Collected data

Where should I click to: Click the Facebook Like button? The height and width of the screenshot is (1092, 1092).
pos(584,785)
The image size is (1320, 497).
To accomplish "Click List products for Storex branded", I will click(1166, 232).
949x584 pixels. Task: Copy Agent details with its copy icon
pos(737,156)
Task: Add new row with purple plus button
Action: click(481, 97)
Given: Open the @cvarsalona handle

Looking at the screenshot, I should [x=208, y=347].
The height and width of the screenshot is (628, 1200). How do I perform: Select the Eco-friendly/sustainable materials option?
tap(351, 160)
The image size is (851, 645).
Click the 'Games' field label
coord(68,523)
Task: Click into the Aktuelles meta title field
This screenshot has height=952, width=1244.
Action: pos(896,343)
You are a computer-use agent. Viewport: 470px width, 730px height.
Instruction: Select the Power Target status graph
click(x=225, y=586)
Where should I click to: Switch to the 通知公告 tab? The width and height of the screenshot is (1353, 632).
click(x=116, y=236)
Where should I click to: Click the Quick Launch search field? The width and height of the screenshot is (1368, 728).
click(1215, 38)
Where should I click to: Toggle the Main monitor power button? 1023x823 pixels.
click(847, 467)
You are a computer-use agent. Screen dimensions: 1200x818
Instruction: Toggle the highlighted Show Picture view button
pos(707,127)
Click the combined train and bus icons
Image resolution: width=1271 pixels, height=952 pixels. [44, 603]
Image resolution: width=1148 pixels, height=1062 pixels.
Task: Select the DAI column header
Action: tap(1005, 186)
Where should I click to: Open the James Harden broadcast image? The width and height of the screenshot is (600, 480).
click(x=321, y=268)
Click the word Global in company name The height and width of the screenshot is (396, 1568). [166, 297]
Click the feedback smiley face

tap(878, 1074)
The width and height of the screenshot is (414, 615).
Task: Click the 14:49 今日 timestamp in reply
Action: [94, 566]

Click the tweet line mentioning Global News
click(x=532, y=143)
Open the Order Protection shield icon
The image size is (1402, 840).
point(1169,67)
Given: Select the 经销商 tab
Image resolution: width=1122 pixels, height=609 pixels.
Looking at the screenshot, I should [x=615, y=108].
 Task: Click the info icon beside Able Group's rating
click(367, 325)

AIM OF THE EXERCISE >> All the data above should be set down a second time, exactly.

EXERCISE RESPONSE >>
Where should I click to: Click the Facebook Like button? The height and width of the screenshot is (1092, 1092).
pos(584,785)
The image size is (1320, 497).
To accomplish "Click List products for Storex branded", I will click(1166, 232).
949x584 pixels. Task: Copy Agent details with its copy icon
pos(737,156)
Task: Add new row with purple plus button
Action: click(481, 97)
Given: Open the @cvarsalona handle

Looking at the screenshot, I should [x=208, y=347].
The height and width of the screenshot is (628, 1200). How do I perform: Select the Eco-friendly/sustainable materials option?
tap(351, 160)
The image size is (851, 645).
Click the 'Games' field label
coord(68,523)
Task: Click into the Aktuelles meta title field
This screenshot has height=952, width=1244.
Action: pos(896,343)
You are a computer-use agent. Viewport: 470px width, 730px height.
Instruction: Select the Power Target status graph
click(x=225, y=586)
Where should I click to: Switch to the 通知公告 tab? The width and height of the screenshot is (1353, 632).
click(x=116, y=236)
Where should I click to: Click the Quick Launch search field? The width and height of the screenshot is (1368, 728).
click(1215, 38)
Where should I click to: Toggle the Main monitor power button? 1023x823 pixels.
click(847, 467)
You are a computer-use agent. Screen dimensions: 1200x818
Instruction: Toggle the highlighted Show Picture view button
pos(707,127)
Click the combined train and bus icons
Image resolution: width=1271 pixels, height=952 pixels. [44, 603]
Image resolution: width=1148 pixels, height=1062 pixels.
Task: Select the DAI column header
Action: tap(1005, 186)
Where should I click to: Open the James Harden broadcast image? The width and height of the screenshot is (600, 480).
click(x=321, y=268)
Click the word Global in company name The height and width of the screenshot is (396, 1568). [166, 297]
Click the feedback smiley face

tap(878, 1074)
The width and height of the screenshot is (414, 615).
Task: Click the 14:49 今日 timestamp in reply
Action: [94, 566]

Click the tweet line mentioning Global News
click(x=532, y=143)
Open the Order Protection shield icon
The image size is (1402, 840).
point(1169,67)
Given: Select the 经销商 tab
Image resolution: width=1122 pixels, height=609 pixels.
Looking at the screenshot, I should [x=615, y=108].
 Task: Click the info icon beside Able Group's rating
click(367, 325)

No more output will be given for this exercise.